Neither x86-64 nor RISC-V is implemented by running each single instruction. They both recognize patterns in the code and translate those into micro-ops. On high performance chips like Rivos's (now Meta's) I doubt there'd be any difference in the amount of work done.

Code size is a benefit for x86-64 however - no one is arguing that - but you have to trade that against the difficulty of instruction decoding.

I thought the main distinction of RISC-V (and MIPS before it, along with RISCs in general) is that the instructions are themselves of equivalent complexity (or lack thereof) as x86 uops. E.g x86 can add a register to memory, which splits into 3 load / add / store uops, but a RISC would execute those 3 instructions directly.

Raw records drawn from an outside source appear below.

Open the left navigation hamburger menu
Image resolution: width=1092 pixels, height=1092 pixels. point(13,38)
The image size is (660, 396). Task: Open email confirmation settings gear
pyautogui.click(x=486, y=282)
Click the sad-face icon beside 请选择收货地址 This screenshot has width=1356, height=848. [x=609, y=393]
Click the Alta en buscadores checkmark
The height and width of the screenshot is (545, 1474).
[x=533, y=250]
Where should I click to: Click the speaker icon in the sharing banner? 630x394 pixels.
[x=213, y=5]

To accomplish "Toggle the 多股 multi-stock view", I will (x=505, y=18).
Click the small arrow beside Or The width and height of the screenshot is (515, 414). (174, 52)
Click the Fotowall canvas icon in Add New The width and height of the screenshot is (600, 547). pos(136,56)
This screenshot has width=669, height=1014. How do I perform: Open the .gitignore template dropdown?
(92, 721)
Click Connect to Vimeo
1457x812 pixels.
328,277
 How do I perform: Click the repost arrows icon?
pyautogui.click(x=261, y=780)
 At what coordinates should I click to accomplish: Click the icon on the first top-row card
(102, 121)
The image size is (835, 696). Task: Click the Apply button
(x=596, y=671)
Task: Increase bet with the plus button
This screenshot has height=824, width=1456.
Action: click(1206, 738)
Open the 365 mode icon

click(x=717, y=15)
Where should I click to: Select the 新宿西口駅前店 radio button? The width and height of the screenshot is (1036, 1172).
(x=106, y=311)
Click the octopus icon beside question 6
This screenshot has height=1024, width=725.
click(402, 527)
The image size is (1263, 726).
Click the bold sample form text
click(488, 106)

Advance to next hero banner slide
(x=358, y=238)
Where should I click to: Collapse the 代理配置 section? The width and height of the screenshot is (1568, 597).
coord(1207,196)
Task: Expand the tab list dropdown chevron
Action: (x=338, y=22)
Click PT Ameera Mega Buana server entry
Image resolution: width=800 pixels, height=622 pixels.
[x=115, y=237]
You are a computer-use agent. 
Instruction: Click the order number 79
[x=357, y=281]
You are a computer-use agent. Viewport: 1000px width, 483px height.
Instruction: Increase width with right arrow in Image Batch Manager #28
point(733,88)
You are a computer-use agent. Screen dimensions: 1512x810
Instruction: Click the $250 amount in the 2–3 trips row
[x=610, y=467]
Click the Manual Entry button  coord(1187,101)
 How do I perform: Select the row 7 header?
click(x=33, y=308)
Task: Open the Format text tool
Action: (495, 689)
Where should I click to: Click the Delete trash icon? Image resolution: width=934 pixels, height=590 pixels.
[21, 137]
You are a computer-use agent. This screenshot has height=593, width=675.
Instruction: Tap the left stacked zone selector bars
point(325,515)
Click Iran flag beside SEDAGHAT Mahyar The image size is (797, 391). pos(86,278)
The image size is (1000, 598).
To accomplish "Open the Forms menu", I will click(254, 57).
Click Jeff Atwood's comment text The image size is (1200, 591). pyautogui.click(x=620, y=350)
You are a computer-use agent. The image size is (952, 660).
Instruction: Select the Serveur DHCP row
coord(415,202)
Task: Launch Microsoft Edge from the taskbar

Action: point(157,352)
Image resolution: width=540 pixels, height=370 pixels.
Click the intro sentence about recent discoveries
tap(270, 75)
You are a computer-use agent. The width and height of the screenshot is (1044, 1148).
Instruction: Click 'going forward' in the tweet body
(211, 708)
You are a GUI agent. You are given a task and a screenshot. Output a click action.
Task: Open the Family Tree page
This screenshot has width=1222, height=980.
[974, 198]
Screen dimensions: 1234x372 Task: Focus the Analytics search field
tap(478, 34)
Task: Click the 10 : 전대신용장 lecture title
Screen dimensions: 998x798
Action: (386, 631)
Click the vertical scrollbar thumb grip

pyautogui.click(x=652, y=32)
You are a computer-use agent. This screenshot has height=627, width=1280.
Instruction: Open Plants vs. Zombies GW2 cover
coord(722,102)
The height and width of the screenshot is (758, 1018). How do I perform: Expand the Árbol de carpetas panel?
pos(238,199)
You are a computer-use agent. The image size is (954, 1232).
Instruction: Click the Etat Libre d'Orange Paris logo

The main distinction now is RISC-descended designs use a load-modify-store instruction set with all ALU functions being register-register, and consequently have a lot more (visible) registers than CISC-descended ISAs (mostly just x86 really).

Historically RISC instructions were 1:1 with CPU operations, in theory allowing the compiler to better optimise logic, but this isn't really true anymore. High performance ARM CPUs use µOPs and macro-op fusion, though not to the extent of x86 CPUs.

This document from ARM has some details on how they use micro-ops, https://developer.arm.com/documentation/102160/latest

>Code size is a benefit for x86-64 however

Except it isn't. Code isn't one single pattern repeating again and again; on large enough bodies of code, RISC-V is the most dense, and it's not even close.

Decades of demoscene productions beg to differ. That just means compilers are awful, as they usually are.[1] x86 has far more optimisation opportunities than any RISC.

[1] https://news.ycombinator.com/item?id=15720923

In absence of better data, we have to compare compiler output.

Here is your "better data": https://web.eece.maine.edu/~vweaver/papers/iccd09/ll_documen...

If I recall my lectures, which were 20odd years ago now.

CISC ISAs were historically designed for humans writing assembly so they have single instructions with complex behaviour and consequently very high instruction density.

RISC was designed to eliminate the complex decoding logic and replace it with compiler logic, using higher throughput from the much reduced decoding logic (or in some cases no decoding at all) to offset the increased number of instructions. Also the transistors that were used for decoding could be used for additional ALUs to increase parallelism.

So RISC by its nature is more verbose.

Does the tradeoff still make sense? Depends who you ask.

From 2017, it predates RISC-V first ratified spec.

Currently, RISC-V holds the crown of code density in both 64 and 32 bit.

On 32bit, thumb2 is a little behind. On 64bit, x86-64 is not even close, and ARMv8/v9 are even worse.

You've shown absolutely zero evidence.

"Maybe if I keep repeating it, it'll be true."

I am sure you are capable of running a compiler and/or running `size` on Ubuntu binaries.